» Data for this task
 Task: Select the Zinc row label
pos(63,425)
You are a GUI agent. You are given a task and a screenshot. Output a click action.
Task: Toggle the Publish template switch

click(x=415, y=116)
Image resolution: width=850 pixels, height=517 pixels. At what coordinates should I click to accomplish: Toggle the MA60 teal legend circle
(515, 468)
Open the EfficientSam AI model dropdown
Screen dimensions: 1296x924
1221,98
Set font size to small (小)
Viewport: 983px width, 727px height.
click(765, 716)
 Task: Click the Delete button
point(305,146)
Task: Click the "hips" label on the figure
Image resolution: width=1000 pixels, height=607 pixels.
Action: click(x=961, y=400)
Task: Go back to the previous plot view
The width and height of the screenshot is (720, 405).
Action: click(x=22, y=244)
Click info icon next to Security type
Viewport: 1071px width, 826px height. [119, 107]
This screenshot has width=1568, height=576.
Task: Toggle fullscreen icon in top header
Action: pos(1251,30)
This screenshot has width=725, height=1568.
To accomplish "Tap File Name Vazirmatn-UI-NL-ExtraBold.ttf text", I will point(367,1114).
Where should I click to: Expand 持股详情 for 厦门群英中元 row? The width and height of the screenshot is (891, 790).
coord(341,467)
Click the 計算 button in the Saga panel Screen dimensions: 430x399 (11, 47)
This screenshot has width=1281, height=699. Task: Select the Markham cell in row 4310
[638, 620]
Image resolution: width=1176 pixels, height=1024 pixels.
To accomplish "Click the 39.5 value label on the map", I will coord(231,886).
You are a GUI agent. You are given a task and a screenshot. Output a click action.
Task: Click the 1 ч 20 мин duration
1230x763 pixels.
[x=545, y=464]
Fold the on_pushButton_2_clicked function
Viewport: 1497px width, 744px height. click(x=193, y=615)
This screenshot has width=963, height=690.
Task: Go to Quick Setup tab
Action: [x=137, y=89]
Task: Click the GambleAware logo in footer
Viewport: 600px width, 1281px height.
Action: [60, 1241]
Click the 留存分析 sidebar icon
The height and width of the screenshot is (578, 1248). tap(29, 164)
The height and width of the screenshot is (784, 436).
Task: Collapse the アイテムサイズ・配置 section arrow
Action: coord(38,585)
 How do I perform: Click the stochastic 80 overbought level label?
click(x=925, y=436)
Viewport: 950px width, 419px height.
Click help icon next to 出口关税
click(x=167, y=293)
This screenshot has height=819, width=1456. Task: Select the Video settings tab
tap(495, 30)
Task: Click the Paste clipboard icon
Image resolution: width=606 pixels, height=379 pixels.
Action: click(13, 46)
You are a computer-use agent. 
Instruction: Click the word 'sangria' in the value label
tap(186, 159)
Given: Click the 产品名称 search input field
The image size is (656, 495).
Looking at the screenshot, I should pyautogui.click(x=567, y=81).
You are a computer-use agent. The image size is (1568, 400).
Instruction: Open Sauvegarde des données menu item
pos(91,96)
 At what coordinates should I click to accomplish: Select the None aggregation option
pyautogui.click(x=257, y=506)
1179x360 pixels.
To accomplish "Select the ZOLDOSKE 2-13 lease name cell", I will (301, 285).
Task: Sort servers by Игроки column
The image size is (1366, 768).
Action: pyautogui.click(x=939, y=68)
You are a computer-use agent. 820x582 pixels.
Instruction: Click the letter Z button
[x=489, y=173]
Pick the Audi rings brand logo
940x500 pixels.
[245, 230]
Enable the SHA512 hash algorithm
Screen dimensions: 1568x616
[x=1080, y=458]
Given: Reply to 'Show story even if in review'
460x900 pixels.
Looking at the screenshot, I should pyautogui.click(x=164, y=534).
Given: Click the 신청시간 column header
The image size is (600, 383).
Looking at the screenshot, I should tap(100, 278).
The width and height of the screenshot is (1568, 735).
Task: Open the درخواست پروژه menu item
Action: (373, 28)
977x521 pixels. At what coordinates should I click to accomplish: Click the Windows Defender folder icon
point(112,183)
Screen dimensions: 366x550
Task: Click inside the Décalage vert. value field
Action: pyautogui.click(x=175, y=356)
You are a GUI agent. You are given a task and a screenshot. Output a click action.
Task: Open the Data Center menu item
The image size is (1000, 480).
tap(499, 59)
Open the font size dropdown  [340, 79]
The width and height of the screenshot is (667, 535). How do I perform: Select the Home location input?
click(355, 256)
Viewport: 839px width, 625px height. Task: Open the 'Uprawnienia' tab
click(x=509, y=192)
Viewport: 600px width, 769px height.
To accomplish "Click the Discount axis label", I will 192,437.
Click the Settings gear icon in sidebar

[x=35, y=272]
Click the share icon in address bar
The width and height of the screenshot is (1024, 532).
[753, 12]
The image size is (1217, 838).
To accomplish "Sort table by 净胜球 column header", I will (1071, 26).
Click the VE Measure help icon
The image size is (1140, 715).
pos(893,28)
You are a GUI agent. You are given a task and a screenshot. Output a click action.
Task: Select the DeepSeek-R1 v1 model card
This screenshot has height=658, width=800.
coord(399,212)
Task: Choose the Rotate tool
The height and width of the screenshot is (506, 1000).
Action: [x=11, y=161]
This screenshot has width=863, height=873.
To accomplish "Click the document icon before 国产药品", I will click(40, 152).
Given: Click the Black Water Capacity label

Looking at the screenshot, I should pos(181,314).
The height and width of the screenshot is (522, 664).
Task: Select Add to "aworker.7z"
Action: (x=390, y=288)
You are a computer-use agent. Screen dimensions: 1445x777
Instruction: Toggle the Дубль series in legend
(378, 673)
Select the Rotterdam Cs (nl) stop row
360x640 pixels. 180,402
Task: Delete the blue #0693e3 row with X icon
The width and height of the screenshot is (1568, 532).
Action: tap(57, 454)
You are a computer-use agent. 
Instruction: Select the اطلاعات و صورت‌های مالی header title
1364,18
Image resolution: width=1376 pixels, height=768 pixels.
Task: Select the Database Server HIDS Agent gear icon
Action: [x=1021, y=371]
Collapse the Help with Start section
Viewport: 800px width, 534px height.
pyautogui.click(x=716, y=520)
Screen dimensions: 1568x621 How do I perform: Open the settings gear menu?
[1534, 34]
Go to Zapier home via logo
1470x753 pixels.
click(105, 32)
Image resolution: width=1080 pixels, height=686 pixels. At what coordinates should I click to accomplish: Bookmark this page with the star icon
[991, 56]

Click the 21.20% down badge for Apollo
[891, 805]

» Task objective
Each entry above is to be transcribed word for word.

» Response
 Task: Select the Zinc row label
pos(63,425)
You are a GUI agent. You are given a task and a screenshot. Output a click action.
Task: Toggle the Publish template switch

click(x=415, y=116)
Image resolution: width=850 pixels, height=517 pixels. At what coordinates should I click to accomplish: Toggle the MA60 teal legend circle
(515, 468)
Open the EfficientSam AI model dropdown
Screen dimensions: 1296x924
1221,98
Set font size to small (小)
Viewport: 983px width, 727px height.
click(765, 716)
 Task: Click the Delete button
point(305,146)
Task: Click the "hips" label on the figure
Image resolution: width=1000 pixels, height=607 pixels.
Action: click(x=961, y=400)
Task: Go back to the previous plot view
The width and height of the screenshot is (720, 405).
Action: click(x=22, y=244)
Click info icon next to Security type
Viewport: 1071px width, 826px height. [119, 107]
This screenshot has width=1568, height=576.
Task: Toggle fullscreen icon in top header
Action: pos(1251,30)
This screenshot has width=725, height=1568.
To accomplish "Tap File Name Vazirmatn-UI-NL-ExtraBold.ttf text", I will point(367,1114).
Where should I click to: Expand 持股详情 for 厦门群英中元 row? The width and height of the screenshot is (891, 790).
coord(341,467)
Click the 計算 button in the Saga panel Screen dimensions: 430x399 (11, 47)
This screenshot has width=1281, height=699. Task: Select the Markham cell in row 4310
[638, 620]
Image resolution: width=1176 pixels, height=1024 pixels.
To accomplish "Click the 39.5 value label on the map", I will coord(231,886).
You are a GUI agent. You are given a task and a screenshot. Output a click action.
Task: Click the 1 ч 20 мин duration
1230x763 pixels.
[x=545, y=464]
Fold the on_pushButton_2_clicked function
Viewport: 1497px width, 744px height. click(x=193, y=615)
This screenshot has width=963, height=690.
Task: Go to Quick Setup tab
Action: [x=137, y=89]
Task: Click the GambleAware logo in footer
Viewport: 600px width, 1281px height.
Action: [60, 1241]
Click the 留存分析 sidebar icon
The height and width of the screenshot is (578, 1248). tap(29, 164)
The height and width of the screenshot is (784, 436).
Task: Collapse the アイテムサイズ・配置 section arrow
Action: coord(38,585)
 How do I perform: Click the stochastic 80 overbought level label?
click(x=925, y=436)
Viewport: 950px width, 419px height.
Click help icon next to 出口关税
click(x=167, y=293)
This screenshot has height=819, width=1456. Task: Select the Video settings tab
tap(495, 30)
Task: Click the Paste clipboard icon
Image resolution: width=606 pixels, height=379 pixels.
Action: click(13, 46)
You are a computer-use agent. 
Instruction: Click the word 'sangria' in the value label
tap(186, 159)
Given: Click the 产品名称 search input field
The image size is (656, 495).
Looking at the screenshot, I should pyautogui.click(x=567, y=81).
You are a computer-use agent. The image size is (1568, 400).
Instruction: Open Sauvegarde des données menu item
pos(91,96)
 At what coordinates should I click to accomplish: Select the None aggregation option
pyautogui.click(x=257, y=506)
1179x360 pixels.
To accomplish "Select the ZOLDOSKE 2-13 lease name cell", I will (301, 285).
Task: Sort servers by Игроки column
The image size is (1366, 768).
Action: pyautogui.click(x=939, y=68)
You are a computer-use agent. 820x582 pixels.
Instruction: Click the letter Z button
[x=489, y=173]
Pick the Audi rings brand logo
940x500 pixels.
[245, 230]
Enable the SHA512 hash algorithm
Screen dimensions: 1568x616
[x=1080, y=458]
Given: Reply to 'Show story even if in review'
460x900 pixels.
Looking at the screenshot, I should pyautogui.click(x=164, y=534).
Given: Click the 신청시간 column header
The image size is (600, 383).
Looking at the screenshot, I should tap(100, 278).
The width and height of the screenshot is (1568, 735).
Task: Open the درخواست پروژه menu item
Action: (373, 28)
977x521 pixels. At what coordinates should I click to accomplish: Click the Windows Defender folder icon
point(112,183)
Screen dimensions: 366x550
Task: Click inside the Décalage vert. value field
Action: pyautogui.click(x=175, y=356)
You are a GUI agent. You are given a task and a screenshot. Output a click action.
Task: Open the Data Center menu item
The image size is (1000, 480).
tap(499, 59)
Open the font size dropdown  [340, 79]
The width and height of the screenshot is (667, 535). How do I perform: Select the Home location input?
click(355, 256)
Viewport: 839px width, 625px height. Task: Open the 'Uprawnienia' tab
click(x=509, y=192)
Viewport: 600px width, 769px height.
To accomplish "Click the Discount axis label", I will 192,437.
Click the Settings gear icon in sidebar

[x=35, y=272]
Click the share icon in address bar
The width and height of the screenshot is (1024, 532).
[753, 12]
The image size is (1217, 838).
To accomplish "Sort table by 净胜球 column header", I will (1071, 26).
Click the VE Measure help icon
The image size is (1140, 715).
pos(893,28)
You are a GUI agent. You are given a task and a screenshot. Output a click action.
Task: Select the DeepSeek-R1 v1 model card
This screenshot has height=658, width=800.
coord(399,212)
Task: Choose the Rotate tool
The height and width of the screenshot is (506, 1000).
Action: [x=11, y=161]
This screenshot has width=863, height=873.
To accomplish "Click the document icon before 国产药品", I will click(40, 152).
Given: Click the Black Water Capacity label

Looking at the screenshot, I should pos(181,314).
The height and width of the screenshot is (522, 664).
Task: Select Add to "aworker.7z"
Action: (x=390, y=288)
You are a computer-use agent. Screen dimensions: 1445x777
Instruction: Toggle the Дубль series in legend
(378, 673)
Select the Rotterdam Cs (nl) stop row
360x640 pixels. 180,402
Task: Delete the blue #0693e3 row with X icon
The width and height of the screenshot is (1568, 532).
Action: tap(57, 454)
You are a computer-use agent. 
Instruction: Select the اطلاعات و صورت‌های مالی header title
1364,18
Image resolution: width=1376 pixels, height=768 pixels.
Task: Select the Database Server HIDS Agent gear icon
Action: [x=1021, y=371]
Collapse the Help with Start section
Viewport: 800px width, 534px height.
pyautogui.click(x=716, y=520)
Screen dimensions: 1568x621 How do I perform: Open the settings gear menu?
[1534, 34]
Go to Zapier home via logo
1470x753 pixels.
click(105, 32)
Image resolution: width=1080 pixels, height=686 pixels. At what coordinates should I click to accomplish: Bookmark this page with the star icon
[991, 56]

Click the 21.20% down badge for Apollo
[891, 805]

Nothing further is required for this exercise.